Hago este llamado de atención a los amigos que hoy merecidamente dirigen las principales instancias del sector, a fin de que no cedan ante las apabullantes tentaciones de la teleología. Les exhorto a no creer en los numerosos vendedores de sueños que de ahora en adelante poblarán los pasillos de sus despachos prometiendo soluciones milagrosas y sin costo, como si de deseos concedidos por genios maravillosos salidos de un cuento arabesco se tratara.
No hay atajos buenos, si para tomarlos debemos dejar de lado el camino de la legalidad, aunque el fin que procuremos sea el más noble de todos.
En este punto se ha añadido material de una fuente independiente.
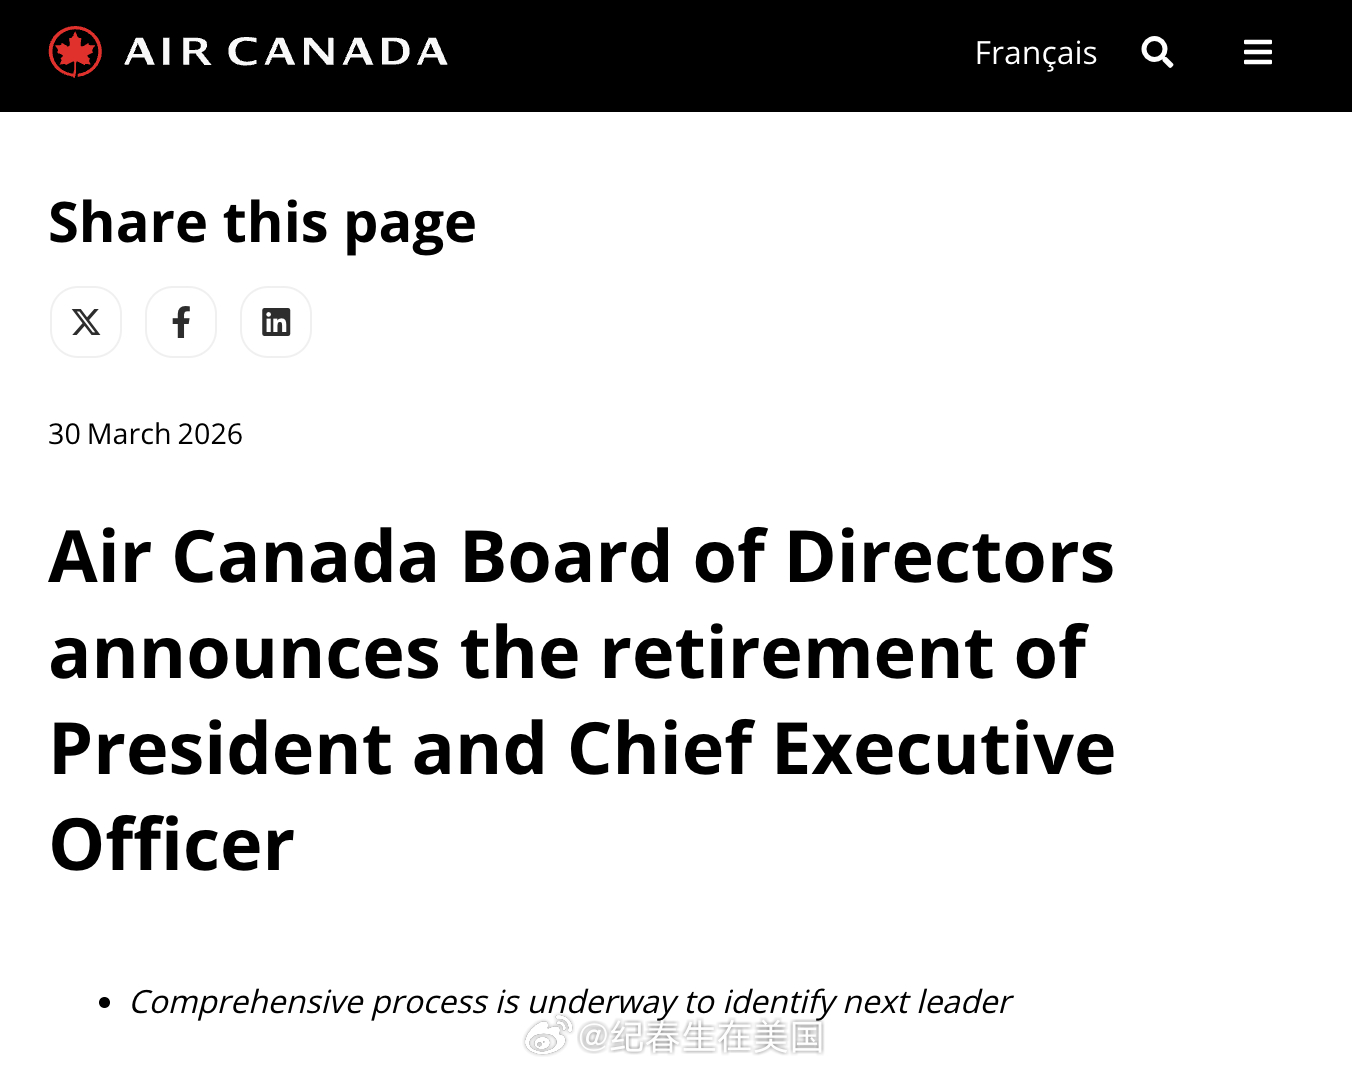Viewport: 1352px width, 1068px height.
Task: Share the article to Facebook
Action: [180, 321]

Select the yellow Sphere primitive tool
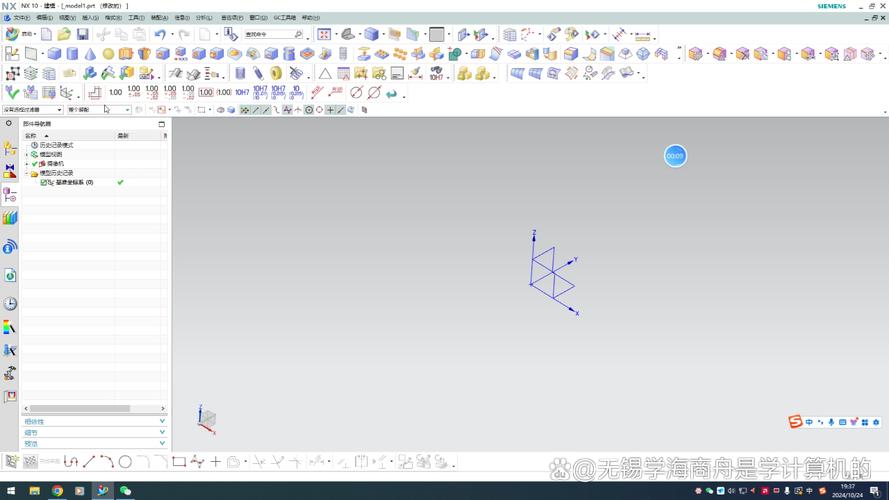click(108, 54)
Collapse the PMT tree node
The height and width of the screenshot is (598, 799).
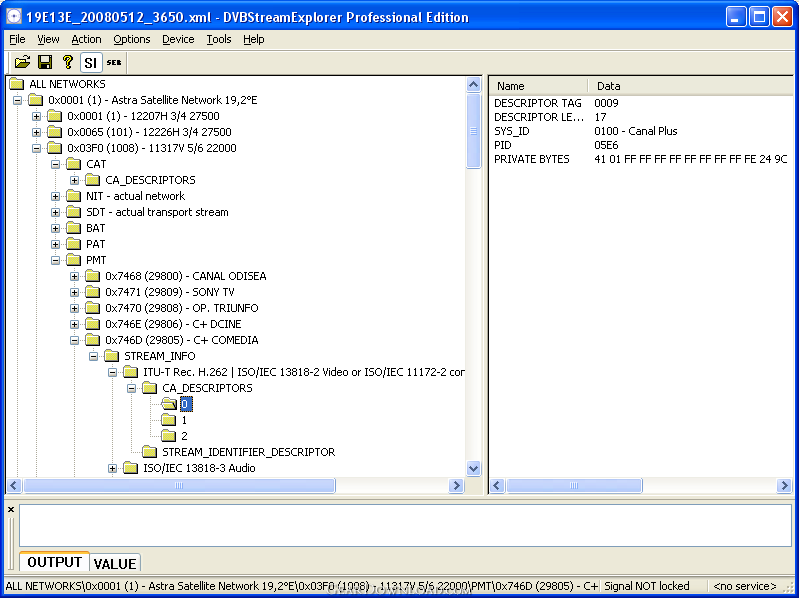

Mal que bien, a pesar de sus baches y retazos, aplicado con inteligencia y creatividad, el marco normativo del sector les proveerá las soluciones institucionales que, sostenidas en el tiempo, harán posible y estable la consolidación de las políticas sectoriales que todos sabemos que son necesarias, desde los remotos días finales del año 2000.
Me permito culminar esta reflexión con un fragmento del maravilloso poema de Konstantin Kavafis, concebido como un gran consejo para una vida feliz y trascendente en el marco del mito homérico de la Odisea, pero también apropiado para orientar el espíritu al inicio de cualquier gran emprendimiento. Me refiero al Ítaca de Kavafis:
“Si vas a iniciar el viaje a Ítaca, pide que tu camino sea largo.
Rico en experiencias, en conocimiento.
A lestrigones y a cíclopes ni al airado Poseidón nunca temas,
No hallarás tales seres en tu ruta si alto es tu pensamiento
Y noble la emoción de tu espíritu y tu mente.
A lestrigones y cíclopes ni al airado Poseidón
Encontrarás en tu camino, si no los llevas dentro de tu alma
Si no eres tú quien ante ti los pone”.